Why did I narrate this story to you? Well, for one, being the foodie I am, I had already researched on the good cafes and shacks we would hog on in North and South Goa. That’s when I made an interesting discovery about the Goan cuisine. Though I’ve tried Goan food in the region, yet I did not know of the diversity that lied in this beachy state. Apparently, there are two major communities in the region that define and shape what we know as the Goan cuisine today.
Same Same Yet Different
Let’s begin with something familiar first. If you are even slightly versed with history, you would have a faint idea about the Portuguese influence in Goa. The Portuguese travelers like Vasco da Gama wanted to invade India through the sea route but their attempts through the Western coast were in vain. It was then that they moved along the northern coast and arrived in Goa in the 16th century. The port town was not only lucrative for them in terms of the sea trade but also due to a prevalent Christian population. The Portuguese brought with Roman Catholicism and that’s how the Catholic community of Goa came into being.

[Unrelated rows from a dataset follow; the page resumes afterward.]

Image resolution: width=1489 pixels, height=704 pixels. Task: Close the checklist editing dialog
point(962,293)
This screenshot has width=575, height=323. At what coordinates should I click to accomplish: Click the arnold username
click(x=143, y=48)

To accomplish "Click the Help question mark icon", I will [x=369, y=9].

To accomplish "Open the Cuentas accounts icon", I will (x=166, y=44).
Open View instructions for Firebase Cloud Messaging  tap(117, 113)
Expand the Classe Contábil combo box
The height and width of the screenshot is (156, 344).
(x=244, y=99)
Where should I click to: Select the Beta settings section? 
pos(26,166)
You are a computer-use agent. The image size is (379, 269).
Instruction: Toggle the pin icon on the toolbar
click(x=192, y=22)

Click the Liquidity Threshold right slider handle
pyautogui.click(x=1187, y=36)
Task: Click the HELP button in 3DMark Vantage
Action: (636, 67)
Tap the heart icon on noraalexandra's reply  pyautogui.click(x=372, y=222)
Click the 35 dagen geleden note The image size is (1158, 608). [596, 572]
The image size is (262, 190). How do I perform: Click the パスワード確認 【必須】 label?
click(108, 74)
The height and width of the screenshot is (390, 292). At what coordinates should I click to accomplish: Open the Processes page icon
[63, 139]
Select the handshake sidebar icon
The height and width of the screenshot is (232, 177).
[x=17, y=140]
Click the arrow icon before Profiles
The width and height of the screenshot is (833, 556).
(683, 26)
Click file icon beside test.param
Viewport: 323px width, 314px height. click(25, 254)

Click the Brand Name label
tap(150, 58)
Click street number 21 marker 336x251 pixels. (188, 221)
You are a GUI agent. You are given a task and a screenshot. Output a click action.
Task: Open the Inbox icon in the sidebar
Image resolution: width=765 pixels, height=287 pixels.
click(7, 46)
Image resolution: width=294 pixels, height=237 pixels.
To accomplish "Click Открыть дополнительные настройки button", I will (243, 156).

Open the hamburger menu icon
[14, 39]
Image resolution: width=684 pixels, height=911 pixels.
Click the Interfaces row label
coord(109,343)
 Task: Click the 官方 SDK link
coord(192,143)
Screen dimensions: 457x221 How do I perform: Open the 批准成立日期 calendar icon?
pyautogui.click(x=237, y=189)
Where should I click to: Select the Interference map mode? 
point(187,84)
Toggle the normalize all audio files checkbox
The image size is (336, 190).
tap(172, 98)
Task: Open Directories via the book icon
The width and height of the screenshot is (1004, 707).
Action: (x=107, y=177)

The Catholic cuisine’s significant highlight is the use of toddy vinegar. Vinegar was brought to us by the Portuguese and gradually, seeped into the Catholic homes where beef and pork curries used it as a souring agent. A look at the hooman, which is used to refer to curry in Goan cuisine, and it is quite easy to guess whether it is Catholic-style curry or not, given the reddish hue due to the use of Kashmiri red chilies, unlike the usage of haldi in Hindu style.
That brings us to the other important community of Goa, the Hindu Saraswats. A relatively small section of the population may be aware of this fact that Goa is home to a brimming Hindu community called the Saraswats. It gets its name from the river Saraswati, where these groups of Brahmins dwelled. The sect, comprising of approximately 96 families, settled along the Mandovi river around 1000 B.C. and the Hindu dynasties like Mauryas ruled Goa for about 700 years.
With a continuing strong presence, these Hindu Brahmins evolved their own unique cuisine. This seafood-eating Hindu community boasts of a lavish vegetarian as well as non-vegetarian fare. The difference lies in the fact that they do not eat beef or pork, sticking to poultry and seafood dishes. The fish fare of Goa is well-known and while both the communities use tamarind for fish curries, vinegar is completely absent from the Hindu cuisine. For vegetables, they use kokum as a souring agent which is actually used for oily fish in Catholic households.
The practice of adding vegetables to a non-vegetarian hooman is a predominantly Hindu practice. Since seafood is eaten in most meals, vegetables lend the dishes a distinct flavour. In contrast to Catholic food, Hindus are up for a spicier fare which can be seen in Goan masalas like the Xacuti mix which has red chilies and Goan button chilies along with haldi (turmeric) to make the delicious Xacuti chicken. Similarly, the caffreal masala in Catholic households is incomplete without coconut vinegar, which adds a tangy kick to the fresh green mix for the curries.
The sweet, spicy and salty elements balance the flavours of any dish and it seems like that’s how the Goan cuisine is balanced by the nuances of the two predominant communities.